XnView has two different modes of installation.
One you can install properly (the .exe) as you normally do with other programs, the other is a portable install(the zip file).

XnView is freeware (http://www.xnview.com/en/xnviewmp/) for personal use(pretty good too).

I first used it to do other stuff(which it can't do) but found it was a handy program to have sitting on my PC.
I personally use the zip version as it doesn't install itself completely onto the PC.
(ps. reason for the zip version is that you can run the program from a USB thumbdrive if needed .. hence the 'portable' part of the name! ;))

(if you try it) Once you have it installed, navigate to your file and highlight it. Then, go to Tools->Search similar files. A new dialogue box will open up with that file listed. On the RHS you have a selection box area where it allows you to add other locations.
use that to point it to any other sources where the file could reside.

Program speed is inversely proportional to the size of your image store and directly proportional to the speed of that storage.

One last note: if you look carefully at the bottom edge of that search dialogue box you will see three other options you can choose from. This is the Method for searching.
You can try the search by image content method, but it's slow .. glacially slow!
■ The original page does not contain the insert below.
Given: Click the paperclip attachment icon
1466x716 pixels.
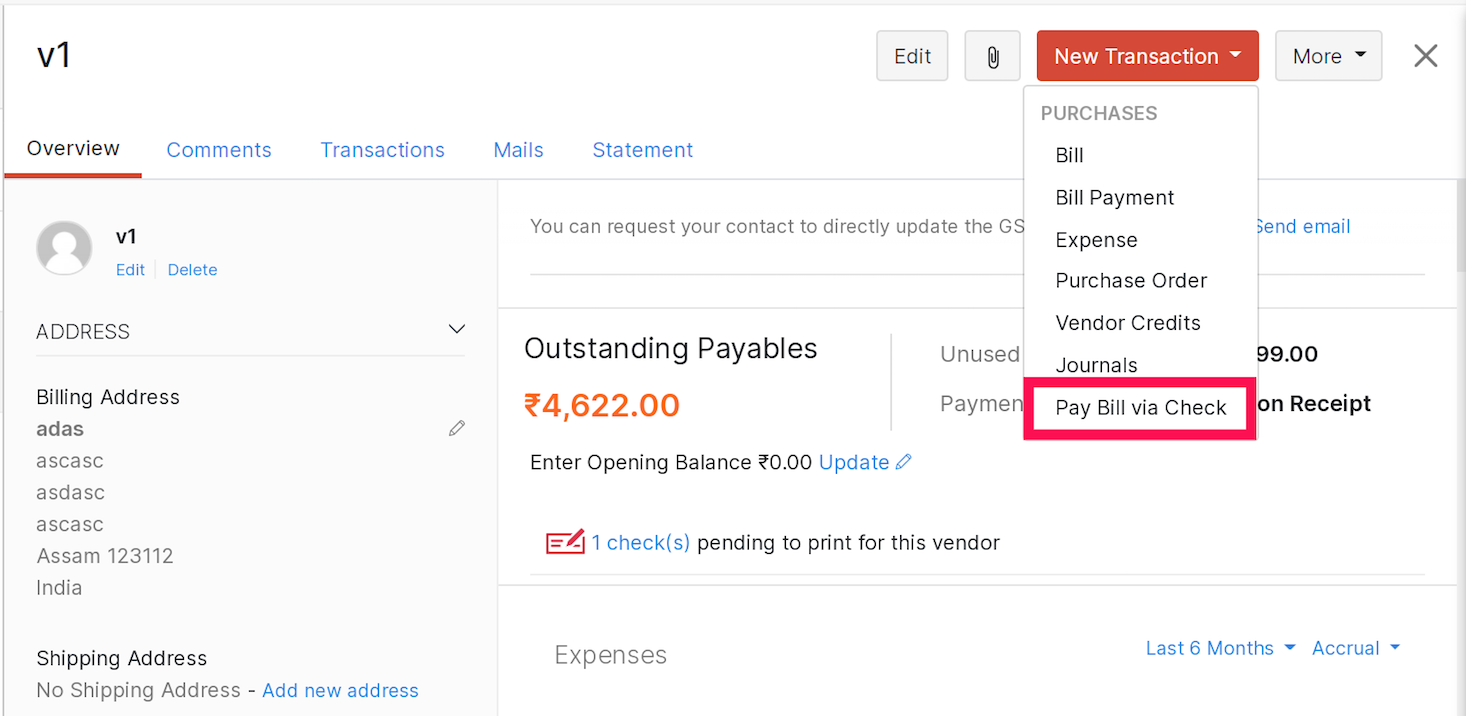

You can use the simple search method of 'same file name' which doesn't search for embedded data, but I always use the same file data search method, which obviously searches for metadata as well as file name.
Slower, but more thorough.

bobt
18-12-2016, 12:45pm
ACDSee will do it Bob. I thought you already had that?

I do indeed ... and I hadn't realised it had that search facility. Thus far I haven't been able to get it to do what I want, which is actually more than finding duplicates, but more finding the various different versions I have of the same image. As they will differ slightly due to different processing methods, an exact file search isn't going to find them. However, it's a useful tip because it's much quicker than others due to the fact that it already has a database of all the images, whereas other programs need to start from scratch. I'll keep fiddling with it and see whether it will do more than I've managed thus far - thanks!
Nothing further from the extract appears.